When there weren’t obscenities on the walls, there was ink smeared across them from broken markers. Then it was the toilets. Foster said that even after having a conversation with students trying to figure out the heart of why they were causing destruction to their own school, the incidences still escalated.

“Why are we doing this to our school? This is ours,” she remembers telling them.

Eventually the toilets were clogged with paper, flooding multiple classrooms.

Foster thought back to her mother, a veteran elementary school teacher. She remembered that at the elementary level, students spend the day based out of one classroom where they learn routines, build classroom culture and minimize transitions. She figured, why not do the same for seventh-graders?

For the time being, all seventh-grade teachers are teaching their students every subject, but students are permitted to leave for a lunch break and to go to the restroom when needed.

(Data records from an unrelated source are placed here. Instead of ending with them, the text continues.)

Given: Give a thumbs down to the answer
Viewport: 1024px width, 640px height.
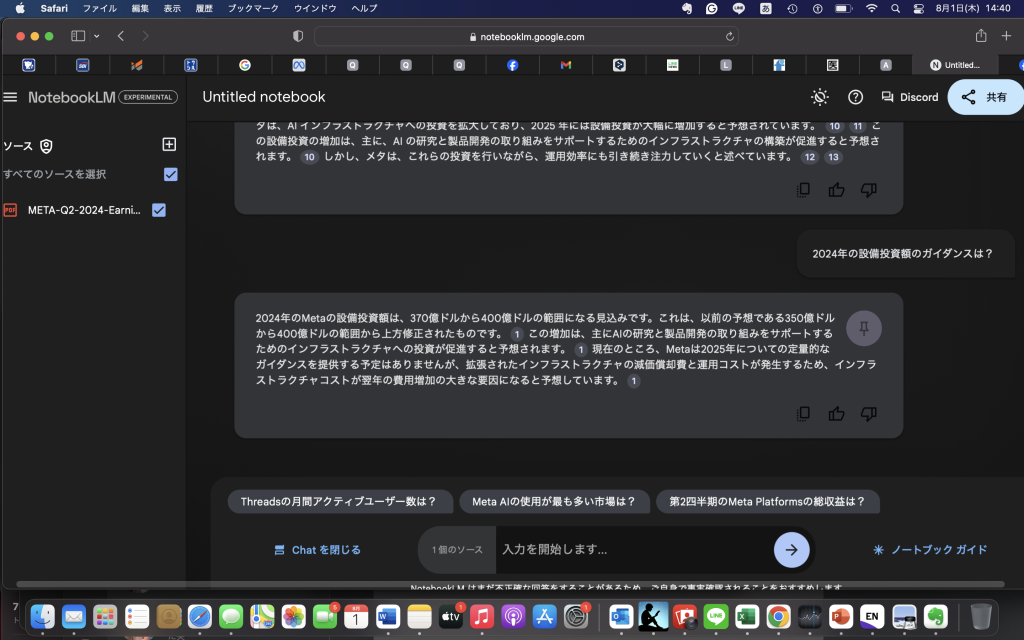Looking at the screenshot, I should [869, 413].
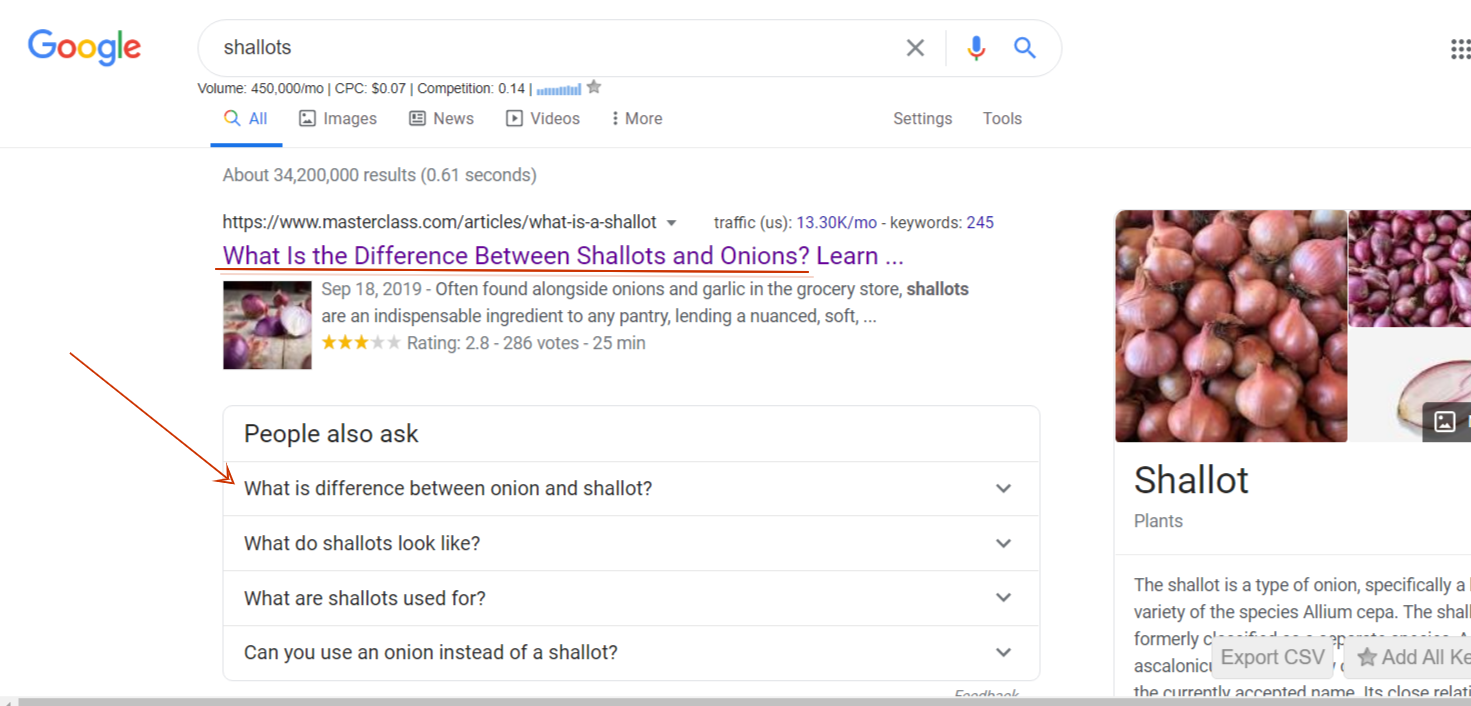The width and height of the screenshot is (1471, 706).
Task: Open the Google apps grid
Action: (1460, 49)
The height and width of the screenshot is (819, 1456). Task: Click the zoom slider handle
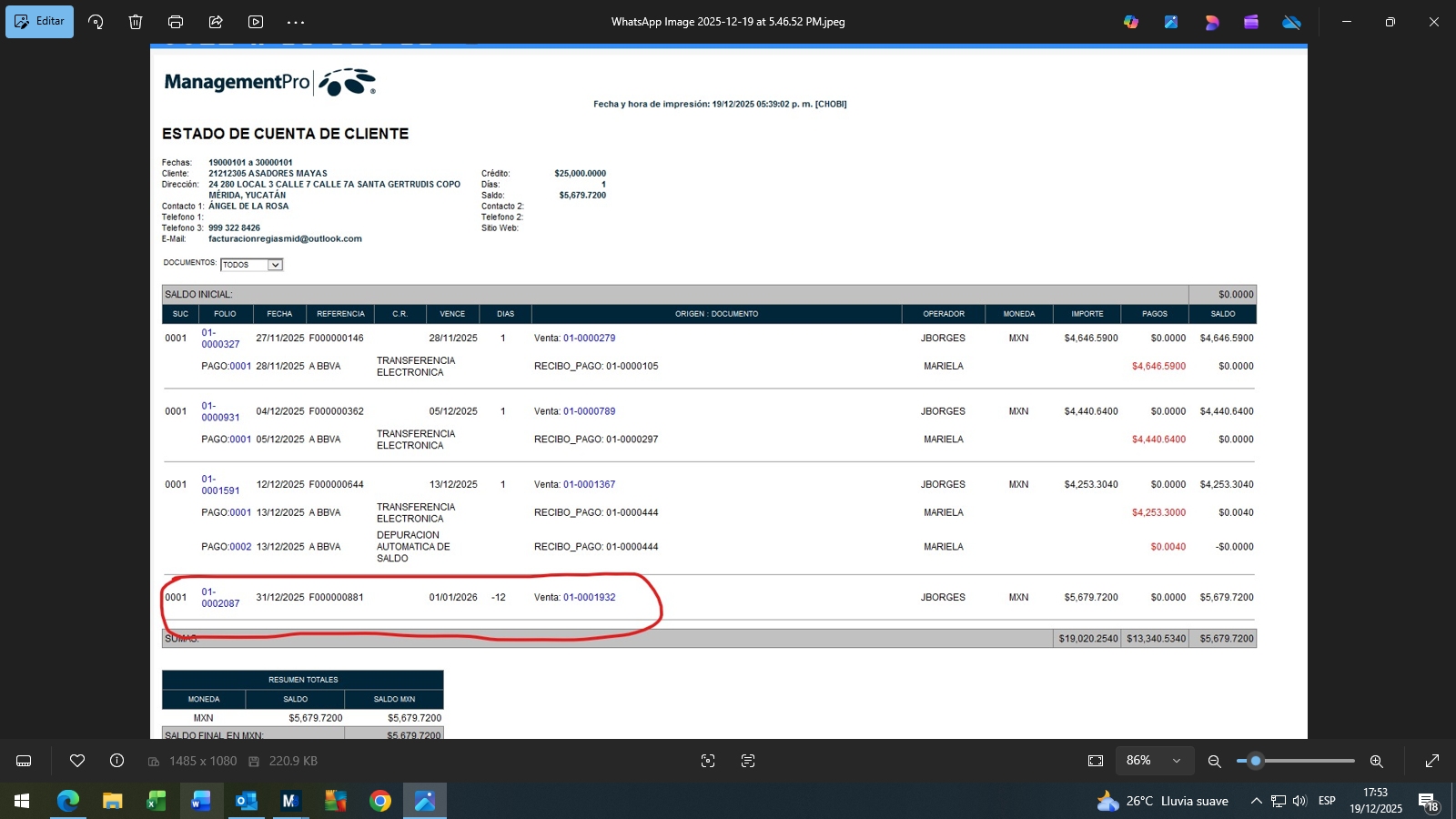click(1256, 761)
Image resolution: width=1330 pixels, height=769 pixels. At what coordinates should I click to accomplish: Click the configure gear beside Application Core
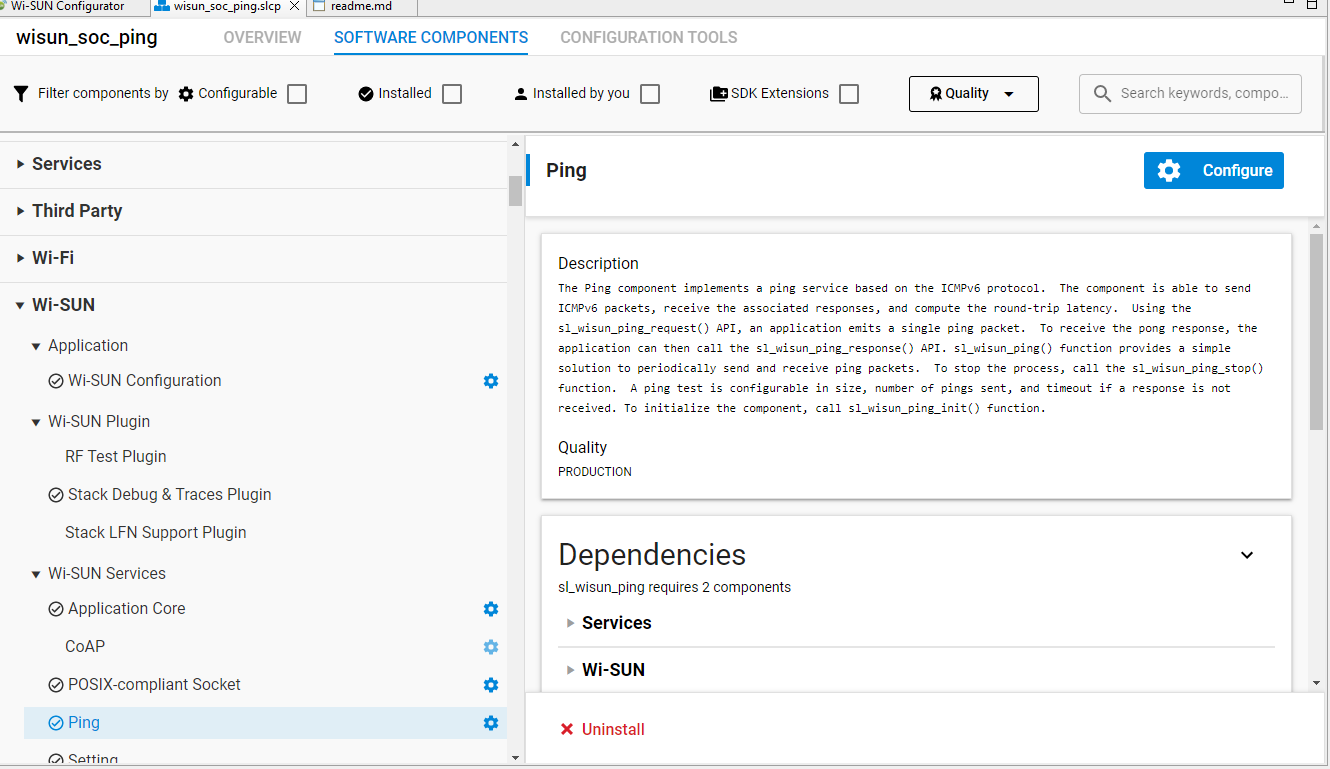coord(490,608)
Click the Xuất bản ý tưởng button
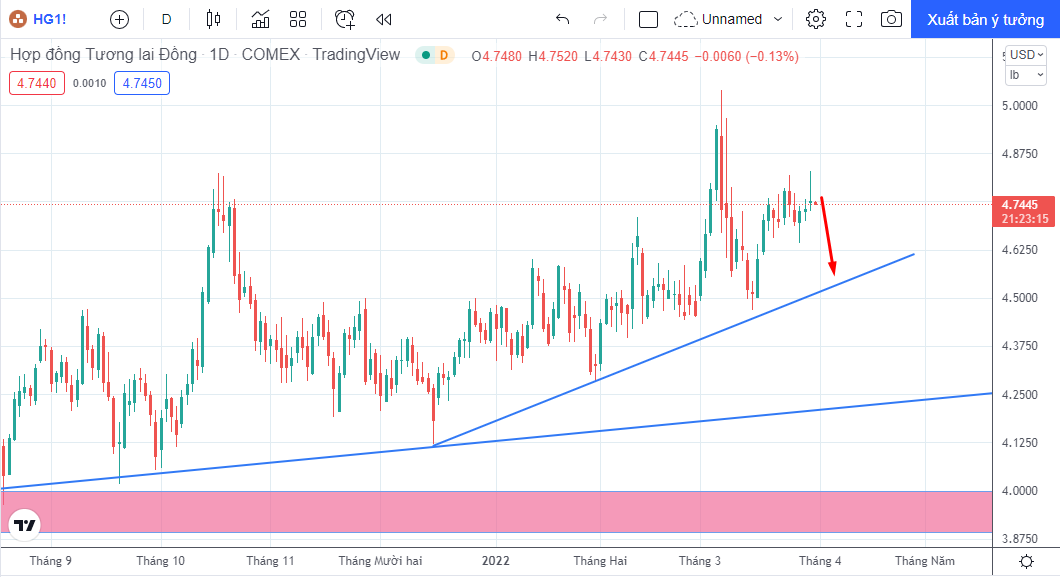The image size is (1060, 577). coord(985,20)
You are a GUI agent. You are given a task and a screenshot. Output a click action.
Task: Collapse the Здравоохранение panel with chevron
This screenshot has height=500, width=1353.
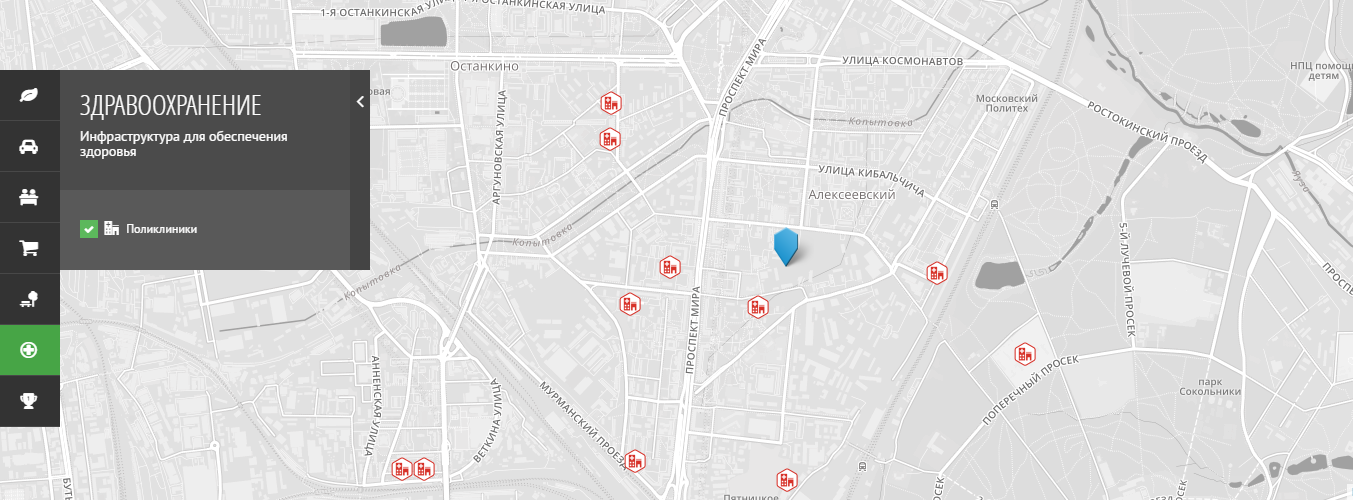360,101
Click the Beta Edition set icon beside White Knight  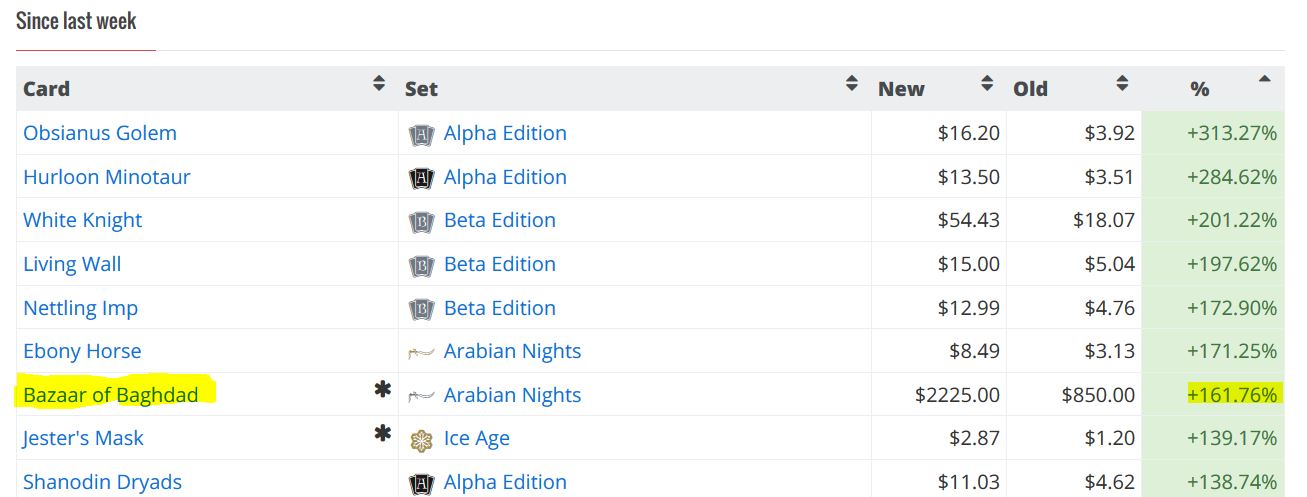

She considers this new schedule, which has been implemented for just over a week, to be a temporary reset for the class versus a punishment.

Some parents find new tactics too extreme

Jacquie Sailor, mother to a seventh-grade son at Warrington Prep, wrote a letter to the school when she found out about her son’s “lock-down.”

She had homeschooled her son last school year after feeling like he was not receiving a sufficient education at Warrington Middle, but reintroduced him to Warrington Prep this school year.

She believes keeping students in their classrooms all day was unfair to students like her son, an honor roll student, who she feels are being unjustly punished. She said at first, her son’s teacher restricted students from using the restroom when needed.

After a conversation with Foster and school administration, she learned his teacher misinterpreted the school’s new schedule, and students were allowed to leave to use the restroom when they needed to. She also felt that the lunches that were given in their classrooms, averaging 326 calories, were not sufficient and contributed to treating students as though they were “less than.”

Though she says she understands why the school is taking this approach to modify behavior, she is not hopeful that it will help with the bullying she says her son regularly experiences and the constant “fear of getting jumped.”

Foster, however, is optimistic about the transition students are making to the new school and procedures, but wants people to be patient.

“I started listening to the students. I think the kids were crying out for more adult positive attention and the opportunity to be children,” Foster said. “Warrington is hard, but it’s rewarding. That’s why I’m here.”